Kwon’s parents owned a liquor store in Mount Vernon, N.Y., for decades until Kwon’s father suffered a series of incapacitating strokes in 2009 that eventually cost him his eyesight. Half of the business is now owned by Kwon’s wife, Sung Hui “Chris” Kwon, a former Wall Street investment banker. Phillip Kwon said he has no involvement with the store and has never been its lawyer.

(Page 2 of 3)

 

When Kwon’s mother, Jin, took primary charge of the store’s finances, she would make daily bank deposits — typically larger than $9,000 in cash but smaller than $10,000. That is significant because $10,000 is the point at which a bank must report a currency transaction to federal regulators.

Kwon told lawmakers his mother didn’t know about the reporting trigger but felt uncomfortable carrying that much cash to the bank to make a deposit. On days when the store had more than $10,000 in cash receipts, particularly following a weekend, the balance would be held — apparently, at the Kwons’ former home in White Plains, N.Y. — and gradually deposited over a series of days.

“Her mindset was: If I get robbed, I’d rather lose $9,000 than $15,000,” said Kwon, who said both his parents had been robbery victims.

Kwon said his mother reported all of the store’s income on tax returns and wasn’t laundering money. But the pattern of deposits eventually raised red flags at TD Bank, which reported it to the government. Federal prosecutors in New York pursued a civil case against the store and seized around $300,000; it was eventually settled, with nearly half of the funds returned to Kwon’s mother.

Why she settled

Kwon said the settlement, in which no liability or criminality was admitted, made sense for his 69-year-old mother, though she didn’t want to forfeit any of the money, because she works every day, is the primary caretaker for her husband and didn’t want to endure the time and cost of a trial.

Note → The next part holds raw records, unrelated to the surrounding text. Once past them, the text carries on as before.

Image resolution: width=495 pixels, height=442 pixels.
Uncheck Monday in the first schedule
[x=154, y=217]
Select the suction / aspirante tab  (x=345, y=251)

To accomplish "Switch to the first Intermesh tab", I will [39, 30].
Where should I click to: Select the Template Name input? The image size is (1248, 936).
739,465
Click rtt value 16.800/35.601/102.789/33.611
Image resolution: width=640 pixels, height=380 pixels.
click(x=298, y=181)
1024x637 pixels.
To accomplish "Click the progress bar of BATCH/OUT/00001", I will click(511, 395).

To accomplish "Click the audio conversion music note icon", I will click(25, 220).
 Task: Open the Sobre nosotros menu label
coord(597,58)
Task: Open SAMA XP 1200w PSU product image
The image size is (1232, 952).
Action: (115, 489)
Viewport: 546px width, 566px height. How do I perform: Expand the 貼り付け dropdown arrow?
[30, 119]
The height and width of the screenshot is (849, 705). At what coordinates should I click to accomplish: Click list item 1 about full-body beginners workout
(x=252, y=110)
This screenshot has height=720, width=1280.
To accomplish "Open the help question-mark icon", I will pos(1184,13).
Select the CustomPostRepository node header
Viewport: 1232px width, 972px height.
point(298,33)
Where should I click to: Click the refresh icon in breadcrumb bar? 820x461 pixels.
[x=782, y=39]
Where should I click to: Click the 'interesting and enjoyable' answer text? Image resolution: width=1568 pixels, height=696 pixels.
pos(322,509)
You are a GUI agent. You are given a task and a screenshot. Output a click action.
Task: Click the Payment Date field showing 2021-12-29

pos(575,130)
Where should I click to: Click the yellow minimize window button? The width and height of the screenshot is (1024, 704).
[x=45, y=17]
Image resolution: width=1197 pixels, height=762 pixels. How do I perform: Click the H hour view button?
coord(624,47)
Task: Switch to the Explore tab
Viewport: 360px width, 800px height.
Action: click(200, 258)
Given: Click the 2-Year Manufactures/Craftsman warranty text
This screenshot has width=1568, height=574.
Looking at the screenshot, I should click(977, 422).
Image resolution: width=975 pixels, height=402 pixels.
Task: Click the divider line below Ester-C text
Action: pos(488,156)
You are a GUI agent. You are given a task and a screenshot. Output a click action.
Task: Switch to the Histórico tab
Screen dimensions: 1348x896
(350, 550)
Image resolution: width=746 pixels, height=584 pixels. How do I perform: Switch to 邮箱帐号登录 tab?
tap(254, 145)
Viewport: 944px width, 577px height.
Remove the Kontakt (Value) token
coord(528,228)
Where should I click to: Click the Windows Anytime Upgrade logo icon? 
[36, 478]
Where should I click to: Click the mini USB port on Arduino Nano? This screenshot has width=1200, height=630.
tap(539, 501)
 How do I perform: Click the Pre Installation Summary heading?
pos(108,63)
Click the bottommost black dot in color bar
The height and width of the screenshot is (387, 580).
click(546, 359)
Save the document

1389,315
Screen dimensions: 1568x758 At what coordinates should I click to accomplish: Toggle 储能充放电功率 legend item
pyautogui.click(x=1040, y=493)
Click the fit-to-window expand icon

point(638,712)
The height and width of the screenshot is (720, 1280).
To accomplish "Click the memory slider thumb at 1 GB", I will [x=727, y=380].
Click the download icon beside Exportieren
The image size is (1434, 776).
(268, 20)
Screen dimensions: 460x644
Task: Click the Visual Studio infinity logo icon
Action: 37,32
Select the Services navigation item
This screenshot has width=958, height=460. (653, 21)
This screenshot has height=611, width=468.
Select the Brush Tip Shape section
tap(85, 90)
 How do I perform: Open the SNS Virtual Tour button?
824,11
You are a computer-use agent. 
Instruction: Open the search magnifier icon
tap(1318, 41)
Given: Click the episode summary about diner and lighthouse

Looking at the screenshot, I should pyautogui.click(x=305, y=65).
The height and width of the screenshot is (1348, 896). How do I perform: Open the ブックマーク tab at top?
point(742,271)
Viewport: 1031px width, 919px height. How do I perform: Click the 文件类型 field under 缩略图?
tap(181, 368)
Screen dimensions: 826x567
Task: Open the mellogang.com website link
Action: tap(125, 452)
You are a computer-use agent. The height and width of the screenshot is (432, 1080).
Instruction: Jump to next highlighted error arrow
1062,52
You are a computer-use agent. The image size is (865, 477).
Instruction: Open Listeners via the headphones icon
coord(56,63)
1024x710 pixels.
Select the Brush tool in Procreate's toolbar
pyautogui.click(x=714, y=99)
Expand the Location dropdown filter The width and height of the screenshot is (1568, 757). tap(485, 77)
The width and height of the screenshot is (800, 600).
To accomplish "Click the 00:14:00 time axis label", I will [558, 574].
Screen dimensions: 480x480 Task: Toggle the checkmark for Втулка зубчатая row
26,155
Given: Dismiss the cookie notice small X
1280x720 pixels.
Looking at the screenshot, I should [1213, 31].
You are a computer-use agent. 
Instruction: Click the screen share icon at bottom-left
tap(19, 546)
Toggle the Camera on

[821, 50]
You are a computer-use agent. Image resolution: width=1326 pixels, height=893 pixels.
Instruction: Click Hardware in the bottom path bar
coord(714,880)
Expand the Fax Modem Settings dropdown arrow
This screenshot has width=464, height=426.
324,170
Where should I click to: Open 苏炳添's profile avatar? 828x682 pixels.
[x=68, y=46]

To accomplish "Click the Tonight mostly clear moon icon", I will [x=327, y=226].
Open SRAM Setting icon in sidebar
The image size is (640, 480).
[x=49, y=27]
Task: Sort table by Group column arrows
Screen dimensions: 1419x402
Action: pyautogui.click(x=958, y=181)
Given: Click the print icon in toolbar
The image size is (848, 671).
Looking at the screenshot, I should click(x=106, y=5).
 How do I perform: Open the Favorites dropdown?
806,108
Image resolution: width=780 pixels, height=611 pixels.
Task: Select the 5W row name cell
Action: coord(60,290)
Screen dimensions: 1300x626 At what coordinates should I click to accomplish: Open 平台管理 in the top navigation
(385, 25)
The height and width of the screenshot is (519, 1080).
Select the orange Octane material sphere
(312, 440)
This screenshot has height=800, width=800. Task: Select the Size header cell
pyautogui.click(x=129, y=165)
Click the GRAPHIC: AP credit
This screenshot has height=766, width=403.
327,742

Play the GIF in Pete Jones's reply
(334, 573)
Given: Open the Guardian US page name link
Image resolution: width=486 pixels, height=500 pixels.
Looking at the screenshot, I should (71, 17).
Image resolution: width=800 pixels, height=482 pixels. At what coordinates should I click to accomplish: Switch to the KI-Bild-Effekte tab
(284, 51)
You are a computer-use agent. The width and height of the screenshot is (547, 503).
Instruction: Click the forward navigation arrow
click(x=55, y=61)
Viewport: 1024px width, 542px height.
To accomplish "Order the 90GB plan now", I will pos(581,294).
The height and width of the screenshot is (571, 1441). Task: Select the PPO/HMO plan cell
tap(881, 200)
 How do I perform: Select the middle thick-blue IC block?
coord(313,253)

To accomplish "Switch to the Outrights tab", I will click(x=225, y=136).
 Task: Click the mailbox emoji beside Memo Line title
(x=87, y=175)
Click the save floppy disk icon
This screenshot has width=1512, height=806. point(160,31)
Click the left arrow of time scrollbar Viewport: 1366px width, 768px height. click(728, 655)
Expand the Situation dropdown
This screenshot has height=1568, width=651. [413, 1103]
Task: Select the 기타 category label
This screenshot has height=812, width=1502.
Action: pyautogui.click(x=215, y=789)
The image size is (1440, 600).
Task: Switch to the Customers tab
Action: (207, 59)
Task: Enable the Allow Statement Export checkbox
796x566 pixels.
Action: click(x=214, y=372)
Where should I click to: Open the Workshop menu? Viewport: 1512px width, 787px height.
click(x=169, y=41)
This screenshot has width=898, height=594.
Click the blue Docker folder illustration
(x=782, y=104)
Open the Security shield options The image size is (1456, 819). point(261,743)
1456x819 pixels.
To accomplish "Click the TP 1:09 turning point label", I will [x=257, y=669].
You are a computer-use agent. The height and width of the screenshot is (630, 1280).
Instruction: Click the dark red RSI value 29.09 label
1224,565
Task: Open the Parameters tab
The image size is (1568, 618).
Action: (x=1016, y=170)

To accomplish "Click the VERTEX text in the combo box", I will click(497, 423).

“My mother was not evading taxes. She made a mistake,” Kwon said.

Lawmakers battled over whether questions about Kwon’s family’s business are even relevant to a decision about whether he should be seated on the Supreme Court. Sen. Kevin J. O’Toole, R-Essex, called it a “lynching.”

“I was offended by this obsession with your family’s business, with your mother,” said Sen. Joseph M. Kyrillos Jr., R-Monmouth. “All of the people sitting here were elected to this office. I don’t remember any of us waging campaigns based on fathers or mothers. That’s not the American way.”

(Page 3 of 3)

 

Democrats said the questions are appropriate because Kwon helped his mother obtain legal representation, including the eventual hiring — at the suggestion a colleague, executive assistant attorney general Marc-Philip Ferzan — of Ferzan’s brother-in-law, John Carney, who negotiated the settlement. Kwon, Ferzan and Carney all worked for Christie at the U.S. Attorney’s Office.

They also said the store’s finances are important because Kwon’s wife now owns 50 percent of it and his $2.3 million home in Closter was purchased in part with a $1 million down payment by Kwon’s parents, who also live there. His parents sold their New York home around the time they bought in New Jersey.

“We’re not just talking about legal acumen,” said Sen. Nia H. Gill, D-Essex, who said his decisions while a state prosecutor are legitimate to consider.

Demeanor praised

A number of senators complimented Kwon’s demeanor in the face of hours of sustained, intense questioning, particularly about his mother. Sen. Gerald Cardinale, R-Bergen, told him “You’re a better man than I am.”

“I don’t believe, and it was never my belief, that getting angry at somebody ... taking unreasonable positions was going to facilitate a resolution of those problems, and ultimately it’s the resolution of issues that we are here to do,” Kwon said.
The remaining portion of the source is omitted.